Speaking of Quidditch (yes, I’m back on that again) something that occurred to me after I wrote the last post but was reminded of when Harry got his new broom at the end of the film is, doesn’t the game have any kind of rules or guidelines regarding broom specifications? I mean, stock car racing is called stock car racing because all the cars have to conform, within certain perimeters, to certain stock car limits. Baseball bats have to be wooden with no kind of weight added to the core. Pretty much every sport on the planet has specific rules regarding the types of equipment used by players in an attempt to level the playing field. This makes the games one of skill and not one of who has the best piece of equipment. A Formula One car is much faster than a stock car, but if you entered the two into a race together it wouldn’t be a stock car race and Nascar would never sanction it. However, it seems like the richest players in Quidditch have a distinct lead as they can just go out and buy the newest, fastest broom. Slytherin did it last movie and now Harry has a significant advantage going into the next season.

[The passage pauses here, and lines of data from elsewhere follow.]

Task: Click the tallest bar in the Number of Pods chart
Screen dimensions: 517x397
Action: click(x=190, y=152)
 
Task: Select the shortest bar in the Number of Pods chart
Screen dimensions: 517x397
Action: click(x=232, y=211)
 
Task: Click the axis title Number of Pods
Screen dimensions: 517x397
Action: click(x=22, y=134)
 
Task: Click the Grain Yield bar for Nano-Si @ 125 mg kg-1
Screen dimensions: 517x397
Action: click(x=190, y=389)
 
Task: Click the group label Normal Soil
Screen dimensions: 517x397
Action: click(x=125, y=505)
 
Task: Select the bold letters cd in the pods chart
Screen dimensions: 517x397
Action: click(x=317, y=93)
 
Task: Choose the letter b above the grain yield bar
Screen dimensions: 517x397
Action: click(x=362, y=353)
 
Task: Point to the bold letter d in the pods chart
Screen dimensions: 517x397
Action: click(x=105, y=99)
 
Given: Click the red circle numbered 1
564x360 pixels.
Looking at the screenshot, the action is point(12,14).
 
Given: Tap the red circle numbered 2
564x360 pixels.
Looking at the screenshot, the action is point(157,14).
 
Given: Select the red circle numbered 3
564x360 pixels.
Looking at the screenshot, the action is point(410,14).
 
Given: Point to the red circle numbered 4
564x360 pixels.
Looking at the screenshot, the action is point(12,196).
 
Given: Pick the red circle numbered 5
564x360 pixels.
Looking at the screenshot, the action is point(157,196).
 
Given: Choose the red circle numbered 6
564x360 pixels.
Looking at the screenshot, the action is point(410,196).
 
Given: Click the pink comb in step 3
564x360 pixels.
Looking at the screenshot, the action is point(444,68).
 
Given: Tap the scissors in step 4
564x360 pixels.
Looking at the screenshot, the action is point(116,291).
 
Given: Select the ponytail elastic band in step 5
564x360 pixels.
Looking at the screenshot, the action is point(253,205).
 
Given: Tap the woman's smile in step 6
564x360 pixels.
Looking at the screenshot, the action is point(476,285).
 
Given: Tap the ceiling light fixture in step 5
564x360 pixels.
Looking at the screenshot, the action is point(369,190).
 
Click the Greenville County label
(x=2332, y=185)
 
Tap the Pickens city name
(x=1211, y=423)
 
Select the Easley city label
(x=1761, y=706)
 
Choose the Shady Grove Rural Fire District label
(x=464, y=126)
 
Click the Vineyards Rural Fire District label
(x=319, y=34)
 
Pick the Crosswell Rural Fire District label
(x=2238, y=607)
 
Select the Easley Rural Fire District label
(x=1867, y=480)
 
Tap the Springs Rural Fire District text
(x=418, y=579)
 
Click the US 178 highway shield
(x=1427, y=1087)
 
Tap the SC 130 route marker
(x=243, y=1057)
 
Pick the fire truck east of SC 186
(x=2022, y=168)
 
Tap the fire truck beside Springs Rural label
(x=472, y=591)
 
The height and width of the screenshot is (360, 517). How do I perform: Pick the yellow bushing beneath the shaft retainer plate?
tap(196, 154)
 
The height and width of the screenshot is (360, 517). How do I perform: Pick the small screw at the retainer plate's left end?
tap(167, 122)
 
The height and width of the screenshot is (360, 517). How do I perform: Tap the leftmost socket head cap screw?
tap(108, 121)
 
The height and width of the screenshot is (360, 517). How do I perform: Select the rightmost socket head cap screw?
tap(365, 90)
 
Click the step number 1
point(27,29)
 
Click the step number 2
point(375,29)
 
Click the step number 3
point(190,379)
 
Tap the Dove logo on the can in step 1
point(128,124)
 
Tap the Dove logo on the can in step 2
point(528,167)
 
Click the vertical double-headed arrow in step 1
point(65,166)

Finally, from what I know about wolves in general and werewolves in particular (at least, from every fiction source or legend I have read) they have a very keen sense of smell, like a bloodhound. Why, then, would Harry and Hermione think they would be able to escape it by running 100 feet and hide behind a tree? This would have been a prime opportunity to use those flying brooms, but I guess they left them back home. Not much chance at all of being pursued by some horrible monster. It’s not like it ever happened to them before. Oh, wait. It’s happened to them in pretty much every movie. Also, it really isn’t much of a stretch to take a name like Lupin and consider the chance of that person being a werewolf. If I were a werewolf and wanted to hide that fact I just might consider changing my name to something a little less leading, like Smith, or Iwilleatyourface.
I have one more big Harry Potter question, but it is more general and not specific to any movie so I will save it for one that I don’t have a lot to write about. In spite of the questions that keep coming up in my head, I am enjoying these films quite a bit. I said early on that I was going to avoid any questions related to violations of the basic Laws of Thermodynamics, and I think I am going to have to extend that to questions related to time travel paradoxes.
So I am watching the Change Up tonight and dreading it with every fiber of my being. It looks horrible with a capital H. I can’t tell you how sick I am of Ryan Reynolds and the stupid Van Wilder character he seems incapable of not playing. Hey Ryan. Want to prove you can actually act or something? Why not take a roll that is even slightly different from your usual crap? Remember how Will Ferrell did that with Stranger than Fiction and came out with a brilliant movie? Maybe play someone not so sleazy and well put together. Anyway, expect me to review that pile of refuse tomorrow (who knows? Maybe it will surprise me. If it does, I’m stopping off on the way home and buying several hundred Lottery tickets).